[Exercise requirements] When you copy the entries, keep every word exactly as it is and drop the images.

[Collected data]
────────────────────────────────────────
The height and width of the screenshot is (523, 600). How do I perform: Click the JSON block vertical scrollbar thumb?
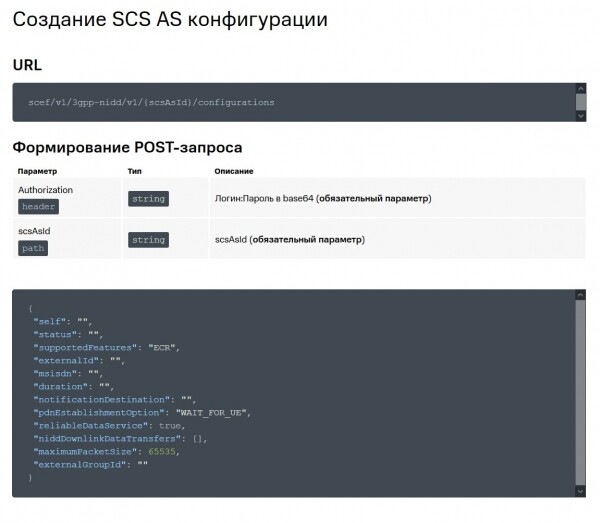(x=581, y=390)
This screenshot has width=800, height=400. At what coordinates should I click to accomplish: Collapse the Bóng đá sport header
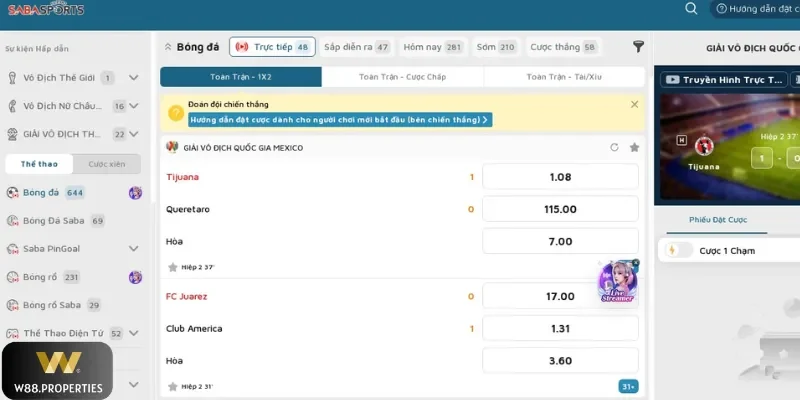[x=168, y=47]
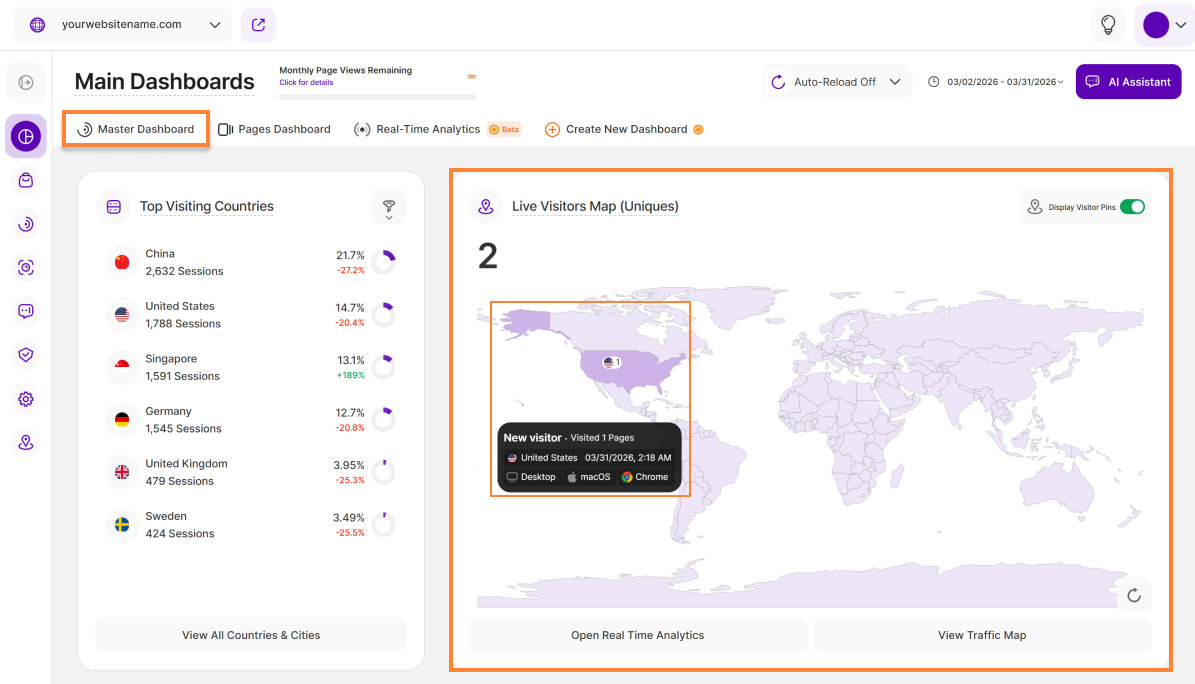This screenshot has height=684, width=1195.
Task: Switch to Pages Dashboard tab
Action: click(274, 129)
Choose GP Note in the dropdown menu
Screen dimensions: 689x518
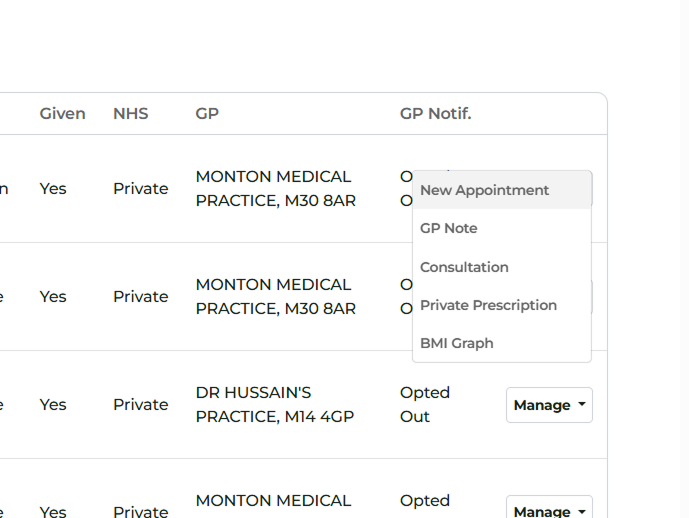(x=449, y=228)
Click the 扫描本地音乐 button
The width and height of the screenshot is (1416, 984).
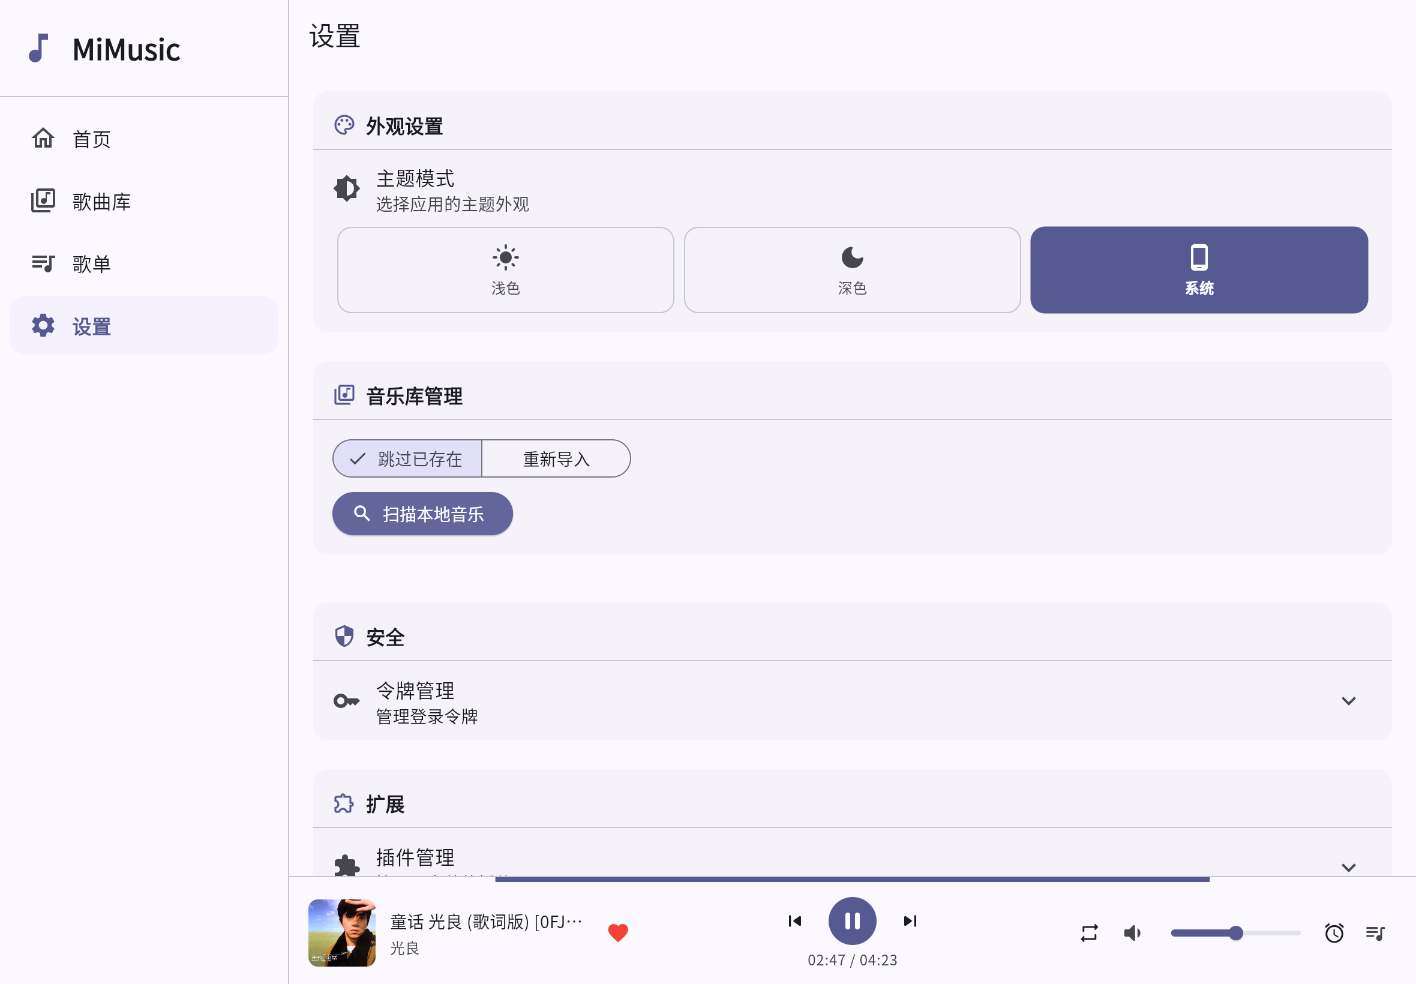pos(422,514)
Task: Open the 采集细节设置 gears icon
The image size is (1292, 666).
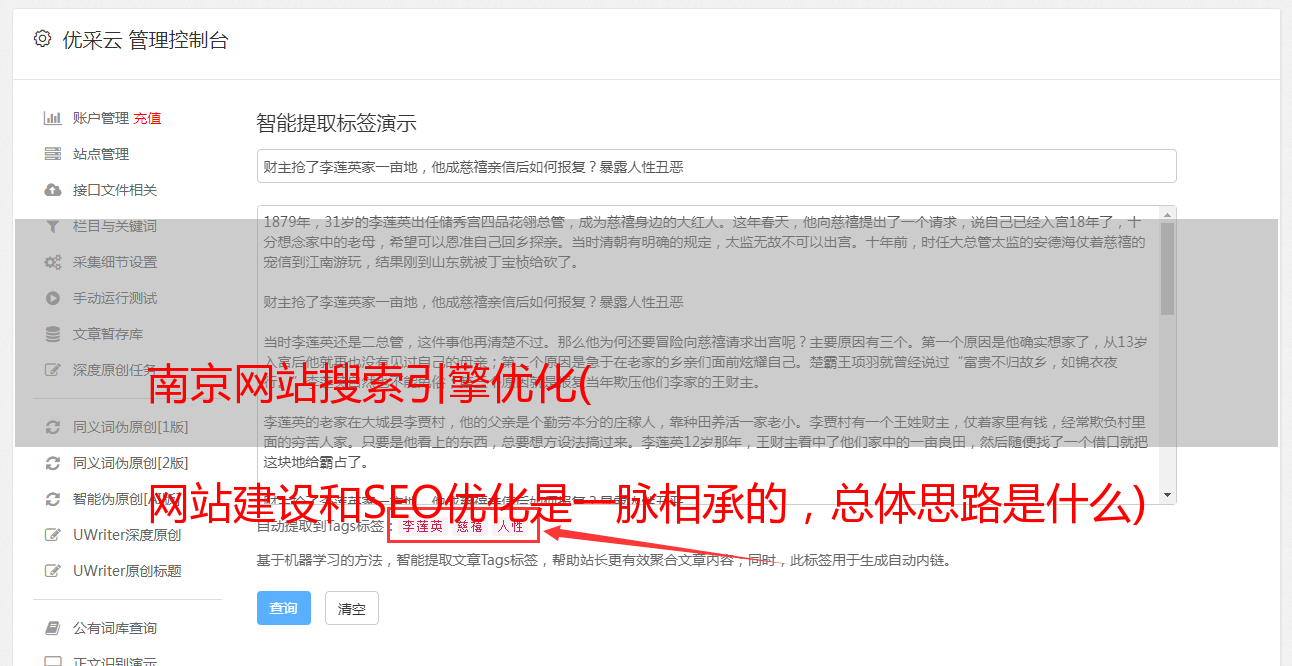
────────────────────────────────────────
[Result of the exercise]
The height and width of the screenshot is (523, 600). How do I perform: Click the JSON block vertical scrollbar thumb?
(x=581, y=390)
This screenshot has width=800, height=400. At what coordinates should I click to accomplish: Collapse the Bóng đá sport header
[x=168, y=47]
This screenshot has height=684, width=1195.
Task: Switch to Pages Dashboard tab
Action: click(274, 129)
Choose GP Note in the dropdown menu
Screen dimensions: 689x518
(x=449, y=228)
Click the 扫描本地音乐 button
The width and height of the screenshot is (1416, 984).
pos(422,514)
Task: Open the 采集细节设置 gears icon
The image size is (1292, 666).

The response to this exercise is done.